🤖 AI Summary
This study addresses the lack of physical consistency verification in generative autonomous driving scenario models, which impedes their compliance with safety certification requirements. To overcome this limitation, this work proposes a pioneering five-layer evaluation protocol. By integrating variational autoencoders (VAEs), kinematic alignment, and activation analysis techniques, the proposed method comprehensively assesses the alignment between latent representations and vehicle dynamics, spanning from internal representations to output dynamic constraints. Experimental results demonstrate that this protocol effectively uncovers latent physical inconsistencies imperceptible to conventional visual metrics. Furthermore, its generalizability is validated across diverse generative architectures. Ultimately, this research establishes a novel paradigm for the safety evaluation of generative models in autonomous driving.
📝 Abstract
Generative AI models are increasingly used for scenario generation in autonomous driving. While they can generate realistic-looking scenarios, they often provide limited transparency into learned representations and consistency with real-world vehicle dynamics.
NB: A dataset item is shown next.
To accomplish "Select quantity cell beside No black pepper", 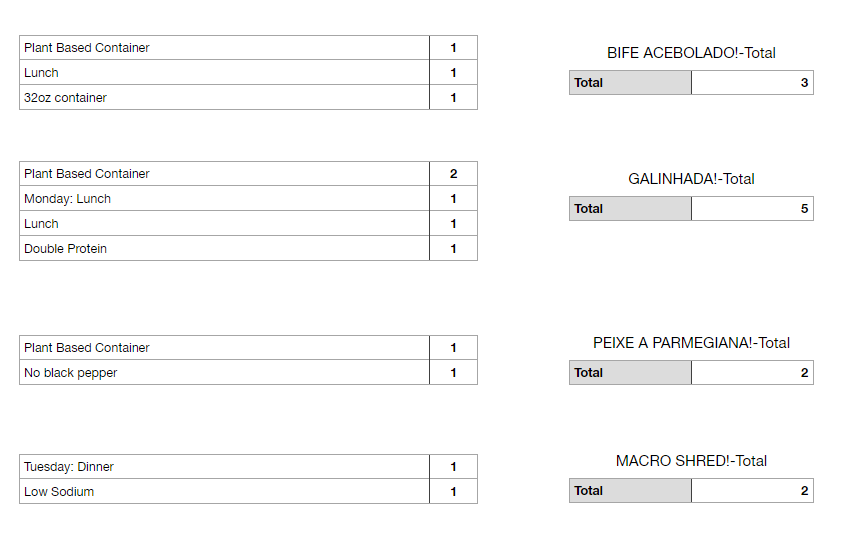I will (x=453, y=373).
This lack of formal assurance limits their use in safety-critical validation and certification workflows. To address this aspect, we introduce a layered evaluation protocol that complements existing methods by assessing models across five layers. The first four layers inspect internal representations and network layers through kinematic alignment, statistical baseline comparison, latent controllability, and activation analysis. The fifth layer evaluates model outputs against vehicle dynamics constraints such as lateral jerk thresholds. We demonstrate the protocol on a Variational Autoencoder (VAE)-based scenario generator. Although standard output-level metrics and visualizations suggest that the generated scenarios are realistic, our protocol provides deeper insight into the extent to which the model's latent space aligns with kinematic features and whether visually plausible trajectories satisfy vehicle-dynamics constraints. We further apply the protocol to additional generative models, demonstrating its applicability beyond the VAE architecture.